Janice nodded as she stuck her lighter back in her breast pocket and knocked off the first tip of ash. "Yeah. The ancient Greek Goddess of the Dead and Dying. She was the one who brought the recently deceased down to the river Styx for further processing by Charon and those fellas."

The retired school teacher furrowed her brow once more and shot Janice a puzzled look that was meant to see if the woman in the khaki garb was trying to pull her leg. "Well, I do beg your pardon, Dr. Covington, but I used to be quite fascinated by ancient Greek mythology, and I've never heard of such a Goddess. Are you sure you have the right name?"

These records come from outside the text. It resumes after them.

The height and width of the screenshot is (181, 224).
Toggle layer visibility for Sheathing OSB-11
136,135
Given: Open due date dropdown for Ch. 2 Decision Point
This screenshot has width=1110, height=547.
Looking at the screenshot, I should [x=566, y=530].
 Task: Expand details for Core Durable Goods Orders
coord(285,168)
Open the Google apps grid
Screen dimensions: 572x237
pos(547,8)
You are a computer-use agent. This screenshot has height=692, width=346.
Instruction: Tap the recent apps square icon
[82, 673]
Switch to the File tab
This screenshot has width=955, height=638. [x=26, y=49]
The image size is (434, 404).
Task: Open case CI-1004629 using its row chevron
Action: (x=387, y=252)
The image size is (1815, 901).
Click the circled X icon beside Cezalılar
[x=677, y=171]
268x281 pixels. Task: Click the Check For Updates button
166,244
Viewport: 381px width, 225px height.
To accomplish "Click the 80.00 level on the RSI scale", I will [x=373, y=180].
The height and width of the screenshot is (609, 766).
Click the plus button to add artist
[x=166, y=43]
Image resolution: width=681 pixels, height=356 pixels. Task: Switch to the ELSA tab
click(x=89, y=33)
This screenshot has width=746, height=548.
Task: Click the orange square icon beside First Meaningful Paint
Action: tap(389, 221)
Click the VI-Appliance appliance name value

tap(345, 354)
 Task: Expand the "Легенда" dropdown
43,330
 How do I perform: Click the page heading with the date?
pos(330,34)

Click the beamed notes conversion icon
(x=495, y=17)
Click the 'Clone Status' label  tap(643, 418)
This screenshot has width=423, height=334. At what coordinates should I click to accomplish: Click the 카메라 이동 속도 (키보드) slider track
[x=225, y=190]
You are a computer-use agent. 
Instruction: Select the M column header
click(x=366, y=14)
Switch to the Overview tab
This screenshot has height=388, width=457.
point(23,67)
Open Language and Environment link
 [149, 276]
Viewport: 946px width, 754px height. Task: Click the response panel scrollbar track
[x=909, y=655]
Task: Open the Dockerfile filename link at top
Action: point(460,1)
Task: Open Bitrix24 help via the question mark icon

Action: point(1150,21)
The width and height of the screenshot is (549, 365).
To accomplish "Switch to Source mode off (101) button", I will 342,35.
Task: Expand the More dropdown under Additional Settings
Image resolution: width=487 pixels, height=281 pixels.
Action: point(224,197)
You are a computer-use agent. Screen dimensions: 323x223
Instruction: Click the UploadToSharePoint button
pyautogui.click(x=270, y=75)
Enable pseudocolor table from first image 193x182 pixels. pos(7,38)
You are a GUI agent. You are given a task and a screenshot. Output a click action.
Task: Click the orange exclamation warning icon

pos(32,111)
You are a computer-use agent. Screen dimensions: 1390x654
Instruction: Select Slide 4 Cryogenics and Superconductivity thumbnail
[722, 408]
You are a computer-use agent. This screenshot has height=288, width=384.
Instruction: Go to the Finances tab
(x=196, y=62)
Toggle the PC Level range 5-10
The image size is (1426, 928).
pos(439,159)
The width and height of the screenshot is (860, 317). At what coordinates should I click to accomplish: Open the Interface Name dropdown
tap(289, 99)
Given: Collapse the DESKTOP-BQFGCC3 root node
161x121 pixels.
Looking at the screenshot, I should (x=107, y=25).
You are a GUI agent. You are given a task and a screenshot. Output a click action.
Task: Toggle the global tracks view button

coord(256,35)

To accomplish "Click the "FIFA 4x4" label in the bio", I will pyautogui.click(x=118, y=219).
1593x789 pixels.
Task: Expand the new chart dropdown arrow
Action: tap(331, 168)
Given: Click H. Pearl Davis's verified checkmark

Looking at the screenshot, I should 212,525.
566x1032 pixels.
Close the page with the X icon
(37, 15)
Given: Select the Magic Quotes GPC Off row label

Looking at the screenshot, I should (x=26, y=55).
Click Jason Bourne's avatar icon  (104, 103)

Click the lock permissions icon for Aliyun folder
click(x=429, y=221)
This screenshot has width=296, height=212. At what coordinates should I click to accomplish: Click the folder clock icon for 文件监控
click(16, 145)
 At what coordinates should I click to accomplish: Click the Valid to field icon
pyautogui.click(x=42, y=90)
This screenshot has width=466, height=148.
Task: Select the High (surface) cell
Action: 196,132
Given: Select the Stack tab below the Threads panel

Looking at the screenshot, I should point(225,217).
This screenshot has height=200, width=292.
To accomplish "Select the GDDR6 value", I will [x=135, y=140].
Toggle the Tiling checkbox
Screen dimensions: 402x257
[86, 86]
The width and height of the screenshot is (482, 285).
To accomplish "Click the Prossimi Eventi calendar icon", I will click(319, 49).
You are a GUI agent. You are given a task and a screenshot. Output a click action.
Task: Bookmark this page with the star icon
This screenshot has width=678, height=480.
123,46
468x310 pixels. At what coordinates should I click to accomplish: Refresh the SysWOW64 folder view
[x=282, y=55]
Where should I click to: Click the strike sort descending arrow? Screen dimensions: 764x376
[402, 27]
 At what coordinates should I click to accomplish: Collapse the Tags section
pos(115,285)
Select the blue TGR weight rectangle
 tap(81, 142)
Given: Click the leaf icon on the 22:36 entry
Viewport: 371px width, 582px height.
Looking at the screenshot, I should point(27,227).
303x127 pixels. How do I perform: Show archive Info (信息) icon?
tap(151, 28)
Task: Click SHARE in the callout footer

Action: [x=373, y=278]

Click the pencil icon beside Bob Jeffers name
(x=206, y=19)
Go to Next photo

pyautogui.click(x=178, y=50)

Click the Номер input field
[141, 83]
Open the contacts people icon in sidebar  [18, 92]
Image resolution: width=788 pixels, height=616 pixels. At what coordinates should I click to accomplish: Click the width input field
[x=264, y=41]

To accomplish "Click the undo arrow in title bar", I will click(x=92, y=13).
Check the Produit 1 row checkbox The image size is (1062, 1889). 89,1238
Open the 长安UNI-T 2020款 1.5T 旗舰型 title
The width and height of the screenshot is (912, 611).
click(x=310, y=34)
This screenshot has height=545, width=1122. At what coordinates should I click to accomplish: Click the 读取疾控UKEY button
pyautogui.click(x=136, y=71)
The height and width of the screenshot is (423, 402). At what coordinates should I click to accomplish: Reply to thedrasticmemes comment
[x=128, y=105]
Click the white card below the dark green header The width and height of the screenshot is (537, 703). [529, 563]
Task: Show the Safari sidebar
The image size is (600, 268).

A big smirk spread over Janice's face, and she glanced over at Mel to gauge how strongly she could risk wording her reply. When Mel just sighed and looked skyward behind her nut-brown frame, Janice leaned forward and tapped a crooked index finger against the tablecloth. "Well, Flo, it just so happens that I have my information from an eyewitness. In fact, I have it as a handwritten note in indigo-on-parchment-brown. A two-thousand-year-old scroll, give or take. I found that scroll myself in Macedonia back during the war. You need to remember that Greek mythology ain't what it used to be when we were kids. Because of the Xena Scrolls, we know a whole lotta different stuff now."

The answer didn't seem to appease the retired school teacher all that much, but she chose to turn the conversation onto other topics before she would get into too much of an argument with the unusual, retired archeologist. Soon, she was once again speaking to Lawrence Milburn and Mel Pappas on the relative merits of poetry versus prose.

Janice smirked again and took a deep puff from her cheroot. Gabrielle of Potaideia had just won another round.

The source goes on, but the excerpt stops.